Cardinal Konrad Krajewski, the papal almoner, led the act of consecration at the same time at the Shrine of Our Lady of Fatima in Portugal. When Mary appeared to three shepherd children at Fatima in 1917 with a message encouraging prayer and repentance, she also asked for the consecration of Russia to Mary’s immaculate heart.

While popes, especially St. John Paul II in 1984, made acts of consecration, they did not mention “Russia” out loud, which led some people to think that the Fatima request had not been fulfilled, even though the last surviving visionary, Sister Lucia dos Santos, said St. John Paul had done so.

Bishop Joe Vásquez, as well as bishops around the U.S., led a prayer service and Mass on March 25 at approximately the same time Pope Francis prayed in Rome. The papal text they used pleads with Mary to “accept this act that we carry out with confidence and love.
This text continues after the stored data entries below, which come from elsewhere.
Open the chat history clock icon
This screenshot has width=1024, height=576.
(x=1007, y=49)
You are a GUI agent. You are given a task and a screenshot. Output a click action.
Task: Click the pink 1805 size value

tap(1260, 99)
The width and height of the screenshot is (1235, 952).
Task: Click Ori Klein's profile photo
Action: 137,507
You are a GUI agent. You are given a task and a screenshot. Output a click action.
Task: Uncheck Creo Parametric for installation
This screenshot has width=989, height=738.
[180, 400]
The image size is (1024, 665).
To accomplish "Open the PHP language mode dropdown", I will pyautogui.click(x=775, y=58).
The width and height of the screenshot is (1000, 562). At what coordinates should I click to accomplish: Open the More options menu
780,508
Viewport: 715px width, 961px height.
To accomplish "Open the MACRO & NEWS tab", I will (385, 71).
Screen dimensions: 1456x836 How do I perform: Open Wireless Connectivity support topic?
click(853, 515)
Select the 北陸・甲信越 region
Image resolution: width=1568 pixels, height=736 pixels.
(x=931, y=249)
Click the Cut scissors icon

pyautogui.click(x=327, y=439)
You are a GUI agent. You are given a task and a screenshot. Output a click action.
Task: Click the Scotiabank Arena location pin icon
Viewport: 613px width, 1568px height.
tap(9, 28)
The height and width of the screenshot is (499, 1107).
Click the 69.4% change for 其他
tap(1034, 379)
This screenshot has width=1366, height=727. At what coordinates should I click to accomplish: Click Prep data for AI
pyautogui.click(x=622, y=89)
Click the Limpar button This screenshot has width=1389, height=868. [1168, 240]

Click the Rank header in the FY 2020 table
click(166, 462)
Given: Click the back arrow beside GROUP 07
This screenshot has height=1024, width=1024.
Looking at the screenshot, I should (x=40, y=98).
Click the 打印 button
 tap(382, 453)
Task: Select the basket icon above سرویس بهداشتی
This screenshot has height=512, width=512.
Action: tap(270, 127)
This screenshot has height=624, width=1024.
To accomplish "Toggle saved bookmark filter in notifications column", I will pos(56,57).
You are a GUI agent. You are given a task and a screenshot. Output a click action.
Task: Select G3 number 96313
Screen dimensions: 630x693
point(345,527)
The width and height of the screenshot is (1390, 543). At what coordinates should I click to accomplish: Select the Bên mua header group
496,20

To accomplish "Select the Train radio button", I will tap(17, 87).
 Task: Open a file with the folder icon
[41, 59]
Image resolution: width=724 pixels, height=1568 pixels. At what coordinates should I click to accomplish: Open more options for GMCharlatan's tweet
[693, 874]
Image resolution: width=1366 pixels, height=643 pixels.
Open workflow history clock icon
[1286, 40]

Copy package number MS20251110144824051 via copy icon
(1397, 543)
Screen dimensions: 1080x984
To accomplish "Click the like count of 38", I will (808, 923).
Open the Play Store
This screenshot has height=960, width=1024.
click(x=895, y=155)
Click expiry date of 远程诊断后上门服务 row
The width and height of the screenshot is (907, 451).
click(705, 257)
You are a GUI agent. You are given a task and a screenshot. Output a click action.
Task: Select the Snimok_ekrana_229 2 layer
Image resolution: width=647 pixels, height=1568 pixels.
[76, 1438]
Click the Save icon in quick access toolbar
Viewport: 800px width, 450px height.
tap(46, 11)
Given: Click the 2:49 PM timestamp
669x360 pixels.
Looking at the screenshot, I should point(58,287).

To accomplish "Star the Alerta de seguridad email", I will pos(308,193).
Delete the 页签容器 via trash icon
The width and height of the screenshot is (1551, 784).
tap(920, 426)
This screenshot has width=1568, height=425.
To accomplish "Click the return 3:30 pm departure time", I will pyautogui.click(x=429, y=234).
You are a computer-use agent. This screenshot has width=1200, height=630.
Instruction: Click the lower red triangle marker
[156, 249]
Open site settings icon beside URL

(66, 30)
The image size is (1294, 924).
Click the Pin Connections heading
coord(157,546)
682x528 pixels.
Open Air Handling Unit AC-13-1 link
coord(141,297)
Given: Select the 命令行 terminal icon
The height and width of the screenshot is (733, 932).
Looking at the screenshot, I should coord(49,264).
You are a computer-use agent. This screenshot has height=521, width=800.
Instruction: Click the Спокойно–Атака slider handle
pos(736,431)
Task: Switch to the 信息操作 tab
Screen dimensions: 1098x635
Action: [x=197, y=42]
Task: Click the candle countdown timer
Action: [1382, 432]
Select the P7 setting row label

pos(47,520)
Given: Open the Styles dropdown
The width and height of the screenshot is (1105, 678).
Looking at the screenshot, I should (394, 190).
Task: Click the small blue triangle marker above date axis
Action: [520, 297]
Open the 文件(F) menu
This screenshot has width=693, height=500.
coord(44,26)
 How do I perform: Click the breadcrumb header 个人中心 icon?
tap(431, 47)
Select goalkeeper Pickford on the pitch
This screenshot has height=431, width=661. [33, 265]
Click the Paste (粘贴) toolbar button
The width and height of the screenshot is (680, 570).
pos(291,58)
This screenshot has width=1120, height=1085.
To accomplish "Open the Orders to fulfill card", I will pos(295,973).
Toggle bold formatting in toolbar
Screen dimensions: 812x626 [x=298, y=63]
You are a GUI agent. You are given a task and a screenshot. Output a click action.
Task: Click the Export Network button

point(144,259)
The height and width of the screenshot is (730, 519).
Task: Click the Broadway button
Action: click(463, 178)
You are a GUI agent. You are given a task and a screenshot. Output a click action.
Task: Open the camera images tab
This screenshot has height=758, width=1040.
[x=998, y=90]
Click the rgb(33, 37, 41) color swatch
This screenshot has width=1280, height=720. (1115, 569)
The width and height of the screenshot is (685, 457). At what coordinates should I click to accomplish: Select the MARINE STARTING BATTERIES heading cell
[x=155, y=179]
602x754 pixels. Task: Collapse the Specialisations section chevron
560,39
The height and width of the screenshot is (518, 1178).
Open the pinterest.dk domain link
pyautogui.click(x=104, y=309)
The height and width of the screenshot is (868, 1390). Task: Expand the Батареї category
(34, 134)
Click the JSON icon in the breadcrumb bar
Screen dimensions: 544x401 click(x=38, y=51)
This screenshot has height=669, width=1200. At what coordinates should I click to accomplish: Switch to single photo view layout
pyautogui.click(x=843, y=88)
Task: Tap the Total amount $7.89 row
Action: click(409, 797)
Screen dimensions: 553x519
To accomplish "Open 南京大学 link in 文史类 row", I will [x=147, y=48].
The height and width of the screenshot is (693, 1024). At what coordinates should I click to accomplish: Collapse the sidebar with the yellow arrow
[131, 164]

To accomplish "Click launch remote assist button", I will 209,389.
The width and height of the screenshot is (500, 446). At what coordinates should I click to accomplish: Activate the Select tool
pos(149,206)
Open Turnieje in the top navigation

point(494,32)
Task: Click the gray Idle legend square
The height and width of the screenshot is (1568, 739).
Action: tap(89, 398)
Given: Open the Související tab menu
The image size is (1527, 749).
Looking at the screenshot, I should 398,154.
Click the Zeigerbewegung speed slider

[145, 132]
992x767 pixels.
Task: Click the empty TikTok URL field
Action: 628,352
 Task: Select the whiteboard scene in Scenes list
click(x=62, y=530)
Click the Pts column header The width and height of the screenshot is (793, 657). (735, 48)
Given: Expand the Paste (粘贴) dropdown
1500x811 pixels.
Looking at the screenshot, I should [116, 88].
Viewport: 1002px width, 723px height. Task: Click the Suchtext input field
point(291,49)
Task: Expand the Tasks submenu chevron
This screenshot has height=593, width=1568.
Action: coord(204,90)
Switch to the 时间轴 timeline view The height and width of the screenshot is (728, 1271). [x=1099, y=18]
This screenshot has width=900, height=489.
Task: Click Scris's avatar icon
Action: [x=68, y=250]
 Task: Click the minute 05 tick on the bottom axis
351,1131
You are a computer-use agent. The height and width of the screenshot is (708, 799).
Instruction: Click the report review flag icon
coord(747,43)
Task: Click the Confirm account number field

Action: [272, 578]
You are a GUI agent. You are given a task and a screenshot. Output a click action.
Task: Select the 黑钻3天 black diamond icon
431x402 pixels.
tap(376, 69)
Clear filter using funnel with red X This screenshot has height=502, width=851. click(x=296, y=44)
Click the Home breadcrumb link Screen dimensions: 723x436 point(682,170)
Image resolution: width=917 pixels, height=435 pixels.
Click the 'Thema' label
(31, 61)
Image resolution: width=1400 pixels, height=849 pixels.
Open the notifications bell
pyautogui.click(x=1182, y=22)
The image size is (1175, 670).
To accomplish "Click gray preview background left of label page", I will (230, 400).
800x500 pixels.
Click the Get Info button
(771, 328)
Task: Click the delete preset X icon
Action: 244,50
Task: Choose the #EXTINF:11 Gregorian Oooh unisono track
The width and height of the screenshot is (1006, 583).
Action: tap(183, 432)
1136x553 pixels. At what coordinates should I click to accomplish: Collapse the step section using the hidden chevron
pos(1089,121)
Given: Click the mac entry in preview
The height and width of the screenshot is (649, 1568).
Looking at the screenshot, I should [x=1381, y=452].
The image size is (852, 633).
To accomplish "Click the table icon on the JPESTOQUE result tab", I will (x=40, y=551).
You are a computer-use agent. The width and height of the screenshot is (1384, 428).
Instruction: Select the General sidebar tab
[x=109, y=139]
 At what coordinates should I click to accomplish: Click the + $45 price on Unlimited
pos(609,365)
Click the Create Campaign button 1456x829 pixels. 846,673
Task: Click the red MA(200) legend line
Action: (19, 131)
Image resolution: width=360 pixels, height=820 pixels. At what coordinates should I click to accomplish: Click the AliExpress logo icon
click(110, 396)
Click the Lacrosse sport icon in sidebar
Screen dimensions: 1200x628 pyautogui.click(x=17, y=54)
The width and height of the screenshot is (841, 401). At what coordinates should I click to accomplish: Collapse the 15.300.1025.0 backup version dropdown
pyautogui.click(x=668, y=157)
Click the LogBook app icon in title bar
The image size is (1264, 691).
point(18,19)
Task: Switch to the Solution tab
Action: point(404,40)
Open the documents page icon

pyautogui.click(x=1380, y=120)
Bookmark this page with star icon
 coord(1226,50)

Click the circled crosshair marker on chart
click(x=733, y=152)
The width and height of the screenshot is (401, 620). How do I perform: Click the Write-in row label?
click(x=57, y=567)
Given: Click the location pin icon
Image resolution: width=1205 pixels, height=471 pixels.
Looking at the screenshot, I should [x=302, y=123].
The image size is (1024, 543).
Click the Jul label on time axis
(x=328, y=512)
Grant that war may end, and peace spread throughout the world.”

By saying “yes” to God’s plan – an event remembered on the March 25 feast of the Annunciation – Mary “opened the doors of history to the Prince of Peace,” the prayer says. “We trust that, through your heart, peace will dawn once more.”

“To you we consecrate the future of the whole human family, the needs and expectations of every people, the anxieties and hopes of the world,” the prayer says.

Written with the penance service and the Fatima call to repentance in mind, the pope began the prayer with a statement of trust in Mary’s maternal love for all believers.

“You never cease to guide us to Jesus, the prince of peace,” the prayer says. “Yet we have strayed from that path of peace.”

Humanity, it says, has forgotten the lessons of the 20th century with its “sacrifice of the millions who fell in two world wars.”

What is more, it says, “we have disregarded the commitments we made as a community of nations. We have betrayed peoples’ dreams of peace and the hopes of the young.”

“We grew sick with greed, we thought only of our own nations and their interests, we grew indifferent and caught up in our selfish needs and concerns,” the text says.

The abiding presence of Mary, the text says, is a reminder that God never abandons people and is always ready to forgive.

“In every age you make yourself known to us, calling us to conversion,” the pope wrote. “At this dark hour, help us and grant us your comfort. Say to us once more: ‘Am I not here, I who am your Mother?’“ as Our Lady of Guadalupe said to Juan Diego.